## Material for this exercise:

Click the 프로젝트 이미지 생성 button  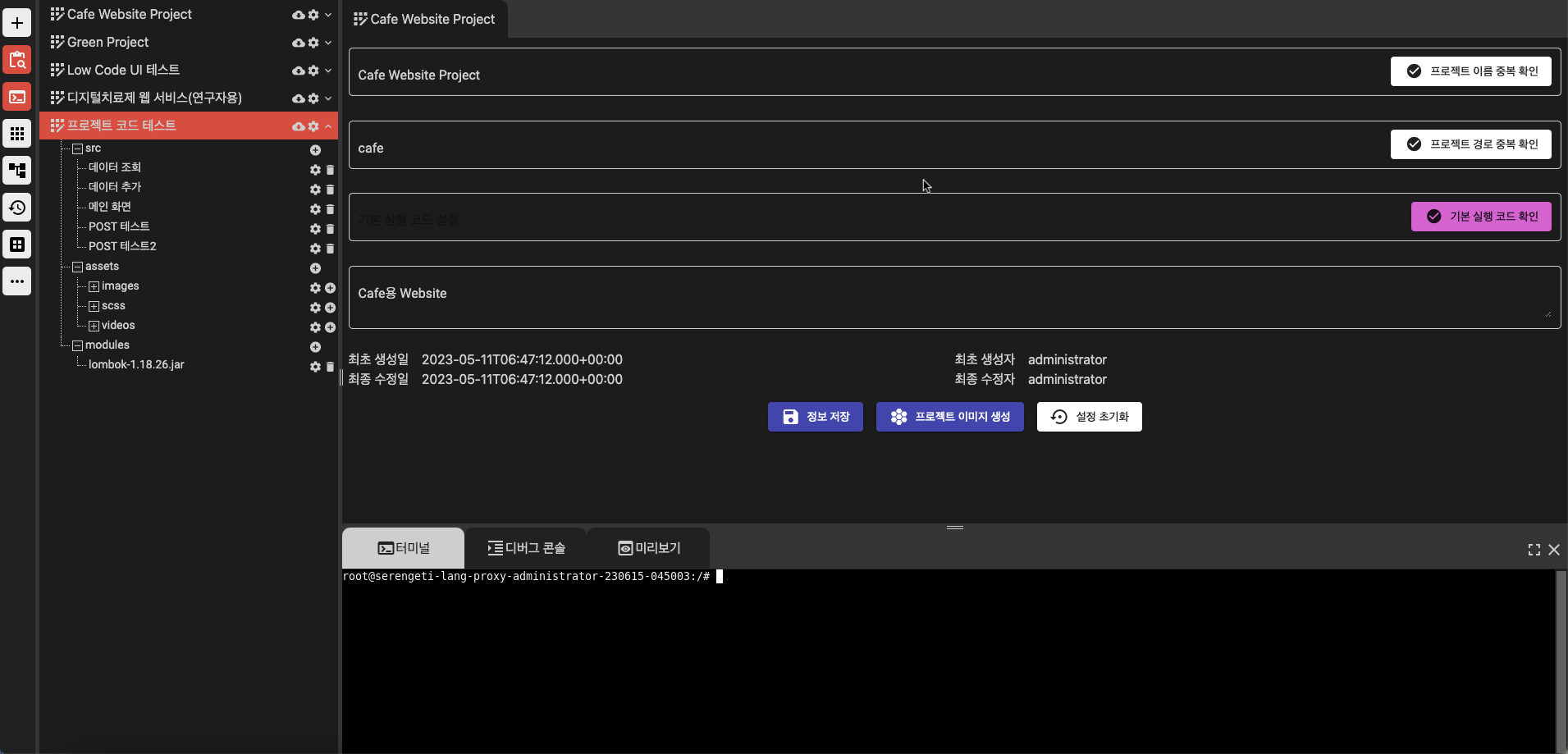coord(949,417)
...
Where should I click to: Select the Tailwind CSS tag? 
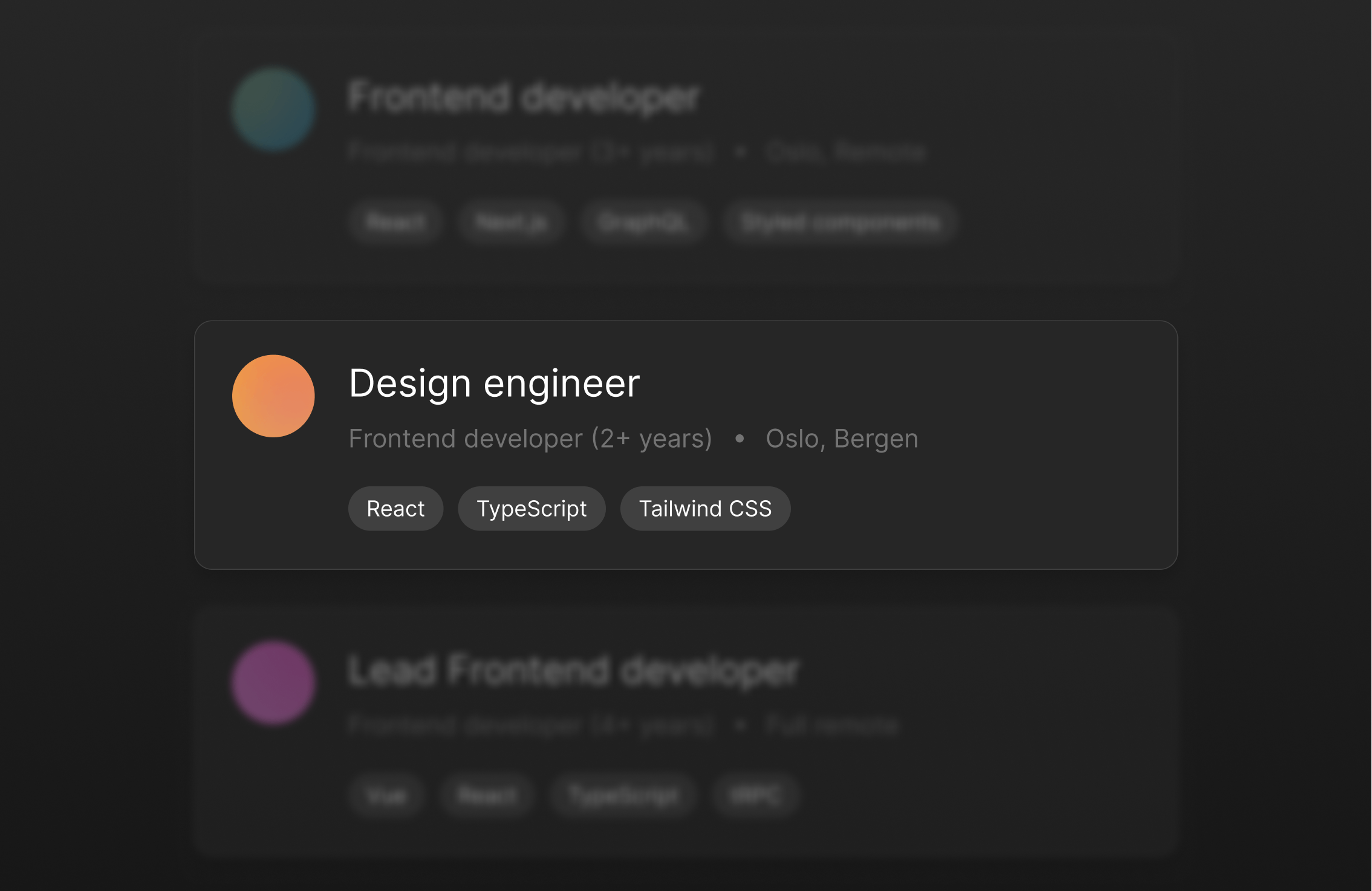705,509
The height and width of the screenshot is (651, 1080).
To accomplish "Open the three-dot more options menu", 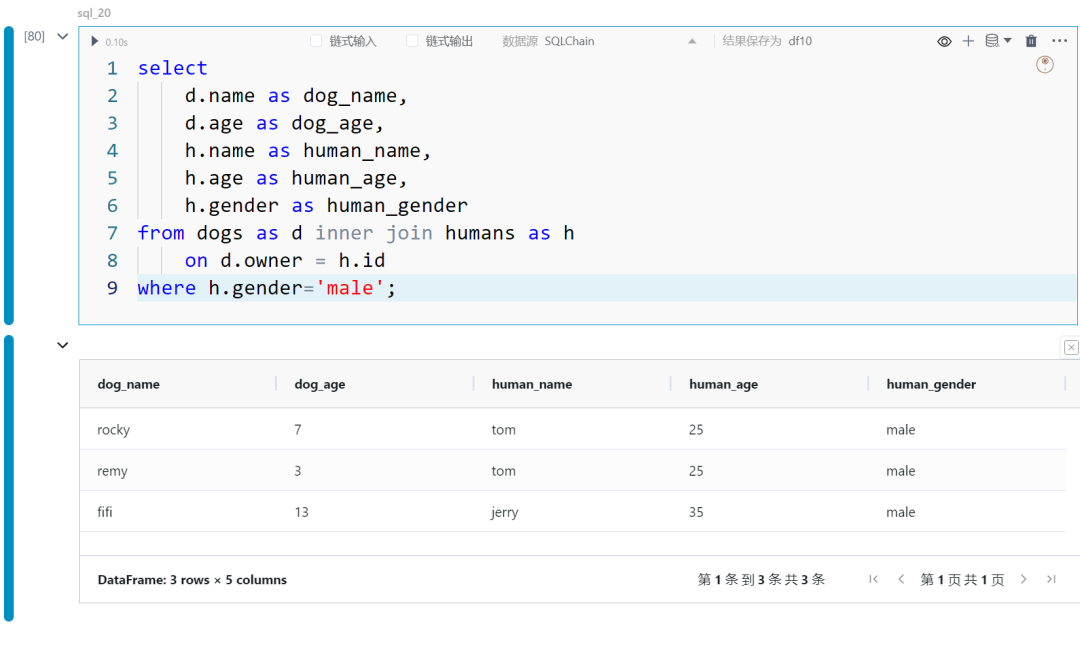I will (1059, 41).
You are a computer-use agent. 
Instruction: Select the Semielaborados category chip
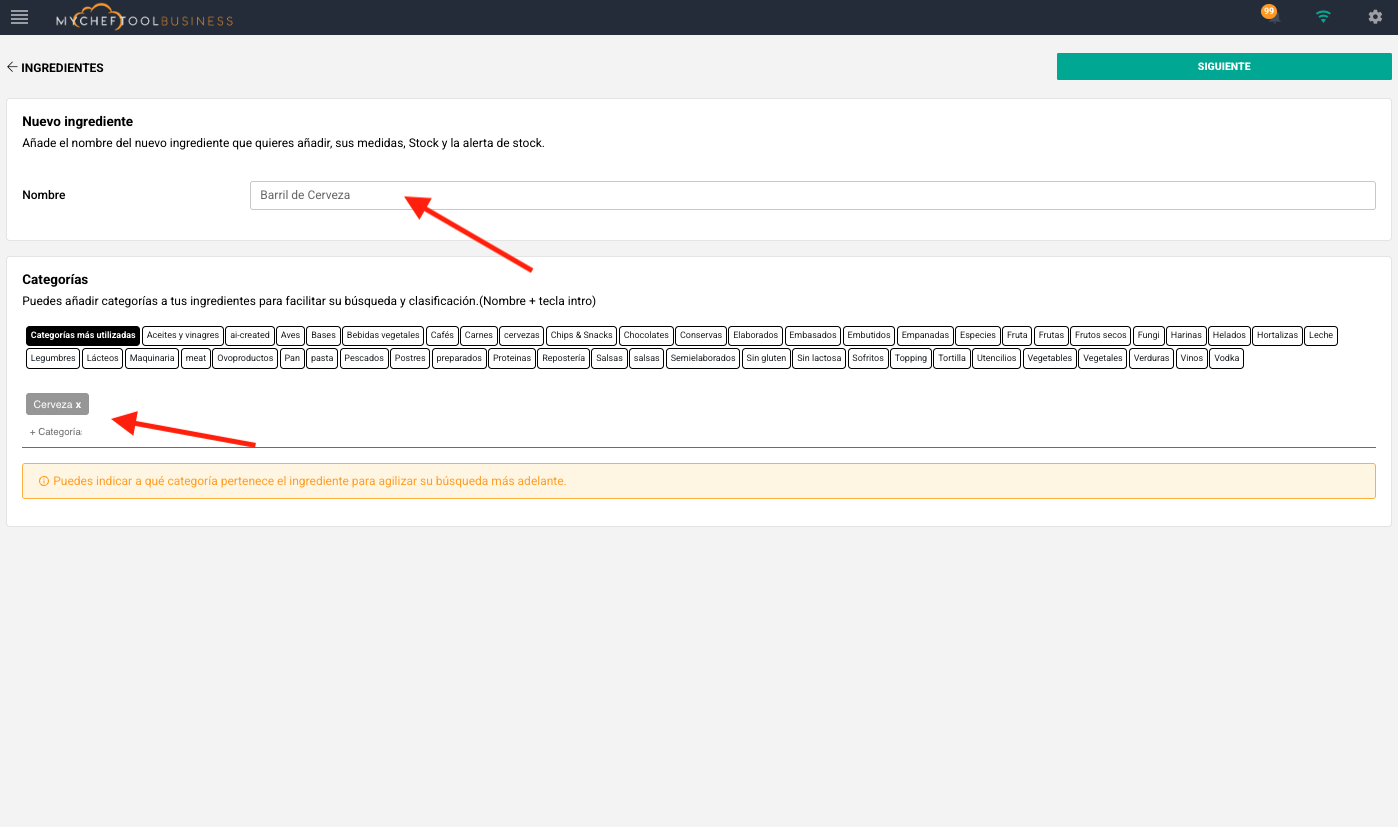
* * *
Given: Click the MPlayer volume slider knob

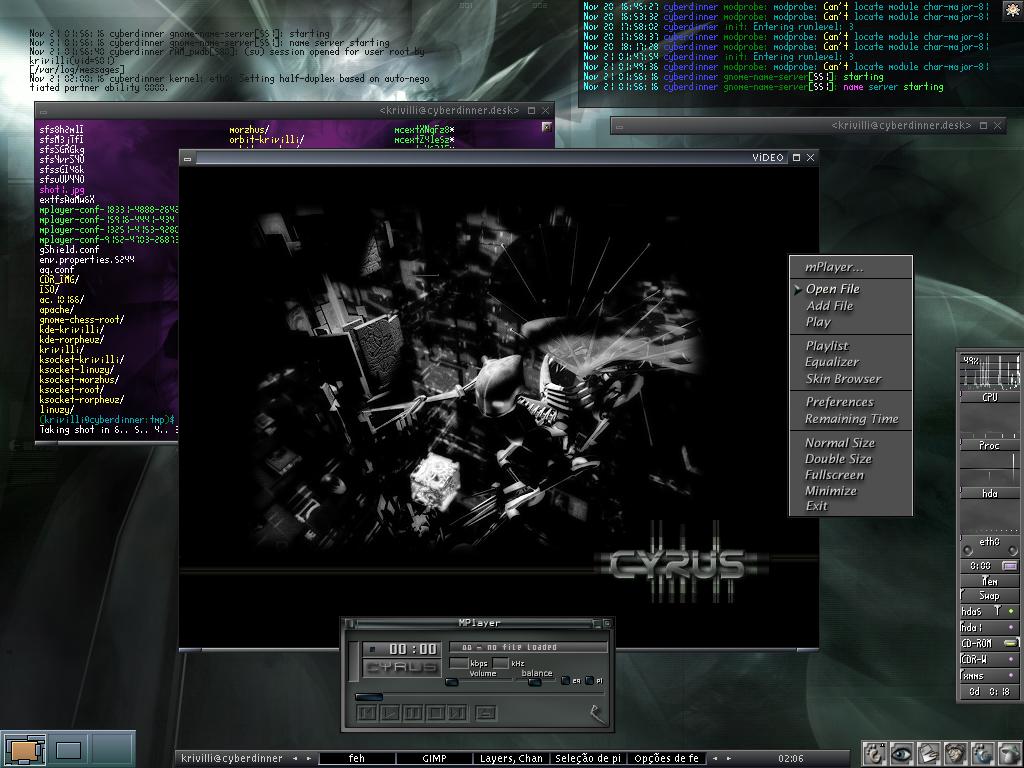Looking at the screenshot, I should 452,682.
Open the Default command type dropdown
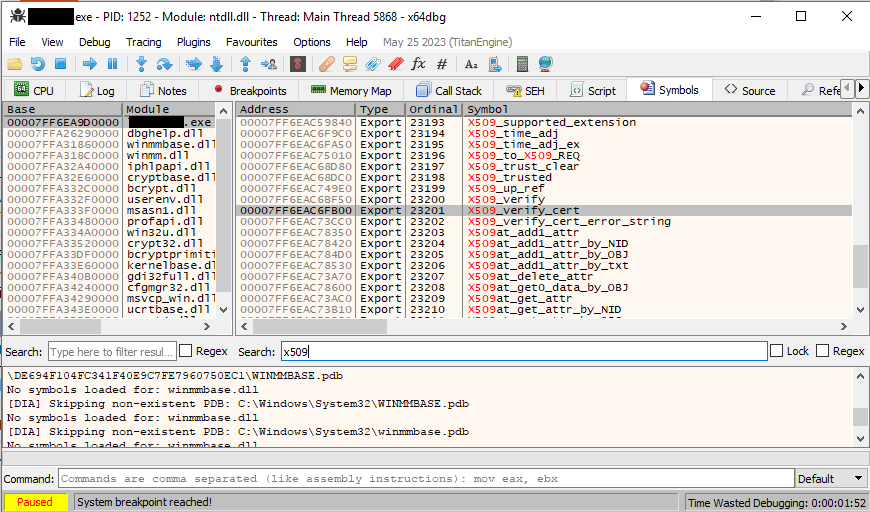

## Required work:
In the listing above, find the line with "You are a computer-use agent." and the line with "Instruction: Select the", then print exactly those lines and every line between them.

## Written solution:
You are a computer-use agent. 
Instruction: Select the Semielaborados category chip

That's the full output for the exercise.